### [TASK STATEMENT]
Find and copy every line in the records that includes the string "chart".

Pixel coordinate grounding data
%%

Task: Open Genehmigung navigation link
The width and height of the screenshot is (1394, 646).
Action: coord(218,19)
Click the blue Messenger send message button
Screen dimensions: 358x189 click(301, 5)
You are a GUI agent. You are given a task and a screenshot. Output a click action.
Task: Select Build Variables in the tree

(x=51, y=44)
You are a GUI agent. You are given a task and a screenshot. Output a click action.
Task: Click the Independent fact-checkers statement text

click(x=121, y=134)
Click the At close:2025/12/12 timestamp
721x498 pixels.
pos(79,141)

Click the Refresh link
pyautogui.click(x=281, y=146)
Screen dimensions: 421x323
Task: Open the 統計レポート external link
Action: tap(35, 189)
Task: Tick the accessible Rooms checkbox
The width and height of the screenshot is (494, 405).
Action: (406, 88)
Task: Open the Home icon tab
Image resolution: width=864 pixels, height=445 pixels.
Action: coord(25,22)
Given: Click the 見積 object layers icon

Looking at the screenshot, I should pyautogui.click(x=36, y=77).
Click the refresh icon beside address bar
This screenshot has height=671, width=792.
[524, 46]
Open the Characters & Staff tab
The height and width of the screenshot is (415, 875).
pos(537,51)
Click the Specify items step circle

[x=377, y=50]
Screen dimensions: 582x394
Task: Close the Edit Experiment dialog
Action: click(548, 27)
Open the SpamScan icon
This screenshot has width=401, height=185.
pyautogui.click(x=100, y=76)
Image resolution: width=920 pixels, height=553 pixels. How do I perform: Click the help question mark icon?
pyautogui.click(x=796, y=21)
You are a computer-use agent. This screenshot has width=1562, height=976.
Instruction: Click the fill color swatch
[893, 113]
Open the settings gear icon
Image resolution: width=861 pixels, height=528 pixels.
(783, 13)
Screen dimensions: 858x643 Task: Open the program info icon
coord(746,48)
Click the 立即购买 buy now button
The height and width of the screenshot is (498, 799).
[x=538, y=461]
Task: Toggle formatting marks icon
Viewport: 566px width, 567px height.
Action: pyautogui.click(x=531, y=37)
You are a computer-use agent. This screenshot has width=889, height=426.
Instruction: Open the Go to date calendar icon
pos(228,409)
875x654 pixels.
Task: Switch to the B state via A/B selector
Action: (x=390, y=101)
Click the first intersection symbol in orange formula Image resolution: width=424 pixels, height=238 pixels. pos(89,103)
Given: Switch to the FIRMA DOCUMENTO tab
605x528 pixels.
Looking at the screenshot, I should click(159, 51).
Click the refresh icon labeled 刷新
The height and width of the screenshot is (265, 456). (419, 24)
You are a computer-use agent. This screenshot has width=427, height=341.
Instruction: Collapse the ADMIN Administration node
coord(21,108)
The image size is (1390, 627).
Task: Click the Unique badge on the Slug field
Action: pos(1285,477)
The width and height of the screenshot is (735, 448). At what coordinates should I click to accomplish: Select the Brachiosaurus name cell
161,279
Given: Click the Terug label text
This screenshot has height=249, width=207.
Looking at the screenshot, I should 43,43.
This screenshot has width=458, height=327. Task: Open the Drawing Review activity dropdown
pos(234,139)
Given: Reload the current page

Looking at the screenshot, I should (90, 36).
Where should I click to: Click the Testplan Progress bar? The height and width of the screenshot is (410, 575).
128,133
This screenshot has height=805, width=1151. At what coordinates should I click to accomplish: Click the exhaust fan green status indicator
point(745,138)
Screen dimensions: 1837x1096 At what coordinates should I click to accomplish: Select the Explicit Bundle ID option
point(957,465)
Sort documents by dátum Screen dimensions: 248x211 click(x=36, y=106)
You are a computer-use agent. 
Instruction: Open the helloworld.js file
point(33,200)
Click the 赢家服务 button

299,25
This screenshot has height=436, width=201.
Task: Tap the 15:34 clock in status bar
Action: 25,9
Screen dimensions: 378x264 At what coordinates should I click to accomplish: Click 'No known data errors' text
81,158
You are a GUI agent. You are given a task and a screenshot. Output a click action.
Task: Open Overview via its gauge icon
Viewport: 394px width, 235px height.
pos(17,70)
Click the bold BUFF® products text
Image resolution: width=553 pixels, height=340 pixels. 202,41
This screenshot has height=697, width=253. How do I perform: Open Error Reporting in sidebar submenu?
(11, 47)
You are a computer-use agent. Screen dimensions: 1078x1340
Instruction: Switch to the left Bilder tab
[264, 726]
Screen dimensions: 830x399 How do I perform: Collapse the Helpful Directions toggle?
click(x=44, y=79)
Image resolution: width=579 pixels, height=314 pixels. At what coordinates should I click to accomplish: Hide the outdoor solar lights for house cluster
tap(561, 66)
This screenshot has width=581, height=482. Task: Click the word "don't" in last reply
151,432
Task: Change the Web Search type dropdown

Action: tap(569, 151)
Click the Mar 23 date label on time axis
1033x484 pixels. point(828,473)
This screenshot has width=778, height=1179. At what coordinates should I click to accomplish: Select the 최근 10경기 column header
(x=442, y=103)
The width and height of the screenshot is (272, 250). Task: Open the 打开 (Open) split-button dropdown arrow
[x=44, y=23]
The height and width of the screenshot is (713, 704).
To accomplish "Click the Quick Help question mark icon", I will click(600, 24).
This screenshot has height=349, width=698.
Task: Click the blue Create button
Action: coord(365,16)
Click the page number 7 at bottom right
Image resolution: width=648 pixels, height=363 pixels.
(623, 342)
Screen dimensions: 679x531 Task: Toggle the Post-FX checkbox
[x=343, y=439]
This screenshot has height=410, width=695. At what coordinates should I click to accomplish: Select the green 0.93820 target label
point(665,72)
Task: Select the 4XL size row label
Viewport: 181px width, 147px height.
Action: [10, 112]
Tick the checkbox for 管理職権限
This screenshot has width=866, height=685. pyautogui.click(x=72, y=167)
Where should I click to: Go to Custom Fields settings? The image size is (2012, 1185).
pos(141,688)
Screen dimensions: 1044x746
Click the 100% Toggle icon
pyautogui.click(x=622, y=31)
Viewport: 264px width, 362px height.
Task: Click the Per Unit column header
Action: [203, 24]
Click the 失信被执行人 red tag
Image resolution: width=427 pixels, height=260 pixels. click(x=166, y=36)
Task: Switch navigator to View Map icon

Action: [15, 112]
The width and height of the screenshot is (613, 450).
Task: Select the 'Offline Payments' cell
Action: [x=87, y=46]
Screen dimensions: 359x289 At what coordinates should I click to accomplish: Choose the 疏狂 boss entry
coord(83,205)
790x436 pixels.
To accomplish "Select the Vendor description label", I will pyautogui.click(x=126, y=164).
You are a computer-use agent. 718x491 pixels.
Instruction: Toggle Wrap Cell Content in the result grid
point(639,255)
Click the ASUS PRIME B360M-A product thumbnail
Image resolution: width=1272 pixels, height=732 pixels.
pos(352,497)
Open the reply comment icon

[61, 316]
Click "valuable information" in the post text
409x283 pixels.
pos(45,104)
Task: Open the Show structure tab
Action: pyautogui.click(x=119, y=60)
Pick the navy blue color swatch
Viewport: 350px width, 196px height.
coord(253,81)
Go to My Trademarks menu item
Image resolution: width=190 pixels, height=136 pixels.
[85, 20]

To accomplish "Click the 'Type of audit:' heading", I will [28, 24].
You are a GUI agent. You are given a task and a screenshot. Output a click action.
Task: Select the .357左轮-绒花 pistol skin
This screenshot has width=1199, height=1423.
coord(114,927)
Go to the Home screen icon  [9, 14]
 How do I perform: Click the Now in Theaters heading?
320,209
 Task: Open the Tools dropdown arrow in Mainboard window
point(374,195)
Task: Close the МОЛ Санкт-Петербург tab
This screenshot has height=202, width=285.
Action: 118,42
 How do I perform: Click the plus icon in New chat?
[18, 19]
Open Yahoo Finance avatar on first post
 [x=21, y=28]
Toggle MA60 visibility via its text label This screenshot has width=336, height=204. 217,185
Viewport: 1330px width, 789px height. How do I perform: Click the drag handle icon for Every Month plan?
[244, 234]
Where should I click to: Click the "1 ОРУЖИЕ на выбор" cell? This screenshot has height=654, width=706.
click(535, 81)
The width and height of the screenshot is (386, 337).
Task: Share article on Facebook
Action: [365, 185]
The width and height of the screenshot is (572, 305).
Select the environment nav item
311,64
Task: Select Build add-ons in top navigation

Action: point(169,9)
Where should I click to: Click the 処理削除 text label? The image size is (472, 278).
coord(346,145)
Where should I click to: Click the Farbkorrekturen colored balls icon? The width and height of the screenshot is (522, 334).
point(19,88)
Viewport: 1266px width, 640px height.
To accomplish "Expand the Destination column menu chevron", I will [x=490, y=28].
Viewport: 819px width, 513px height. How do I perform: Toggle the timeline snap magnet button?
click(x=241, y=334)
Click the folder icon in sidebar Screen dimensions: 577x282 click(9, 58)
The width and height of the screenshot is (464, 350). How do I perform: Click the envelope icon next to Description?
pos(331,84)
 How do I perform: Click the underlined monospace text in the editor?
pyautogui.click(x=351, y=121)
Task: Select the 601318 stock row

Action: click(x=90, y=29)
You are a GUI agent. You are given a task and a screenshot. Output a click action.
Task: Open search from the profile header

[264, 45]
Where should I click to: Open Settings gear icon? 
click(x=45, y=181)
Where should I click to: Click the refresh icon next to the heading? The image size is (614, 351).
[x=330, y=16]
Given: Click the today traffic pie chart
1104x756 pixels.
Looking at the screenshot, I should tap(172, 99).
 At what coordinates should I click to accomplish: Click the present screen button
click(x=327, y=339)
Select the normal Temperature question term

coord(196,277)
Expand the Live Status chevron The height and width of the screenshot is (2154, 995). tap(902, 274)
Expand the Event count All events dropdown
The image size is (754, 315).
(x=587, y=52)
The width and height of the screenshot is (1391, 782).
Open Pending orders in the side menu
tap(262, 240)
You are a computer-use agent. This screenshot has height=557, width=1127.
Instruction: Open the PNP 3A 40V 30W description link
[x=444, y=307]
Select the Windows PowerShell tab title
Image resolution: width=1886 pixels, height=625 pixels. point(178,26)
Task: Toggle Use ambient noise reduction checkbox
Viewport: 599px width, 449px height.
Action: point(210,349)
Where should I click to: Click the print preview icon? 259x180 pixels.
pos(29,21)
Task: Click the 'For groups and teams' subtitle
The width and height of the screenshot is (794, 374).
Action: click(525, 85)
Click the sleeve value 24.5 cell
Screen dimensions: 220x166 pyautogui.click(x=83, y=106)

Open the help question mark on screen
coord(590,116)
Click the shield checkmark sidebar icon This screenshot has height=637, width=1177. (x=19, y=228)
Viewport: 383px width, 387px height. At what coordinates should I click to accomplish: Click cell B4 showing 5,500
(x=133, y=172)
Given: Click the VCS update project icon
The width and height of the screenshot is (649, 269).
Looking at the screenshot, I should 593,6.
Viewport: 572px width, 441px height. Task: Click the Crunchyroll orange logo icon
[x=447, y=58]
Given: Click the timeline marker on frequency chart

%%

### [SOLUTION]
Given: Click the today traffic pie chart
Given: Click the timeline marker on frequency chart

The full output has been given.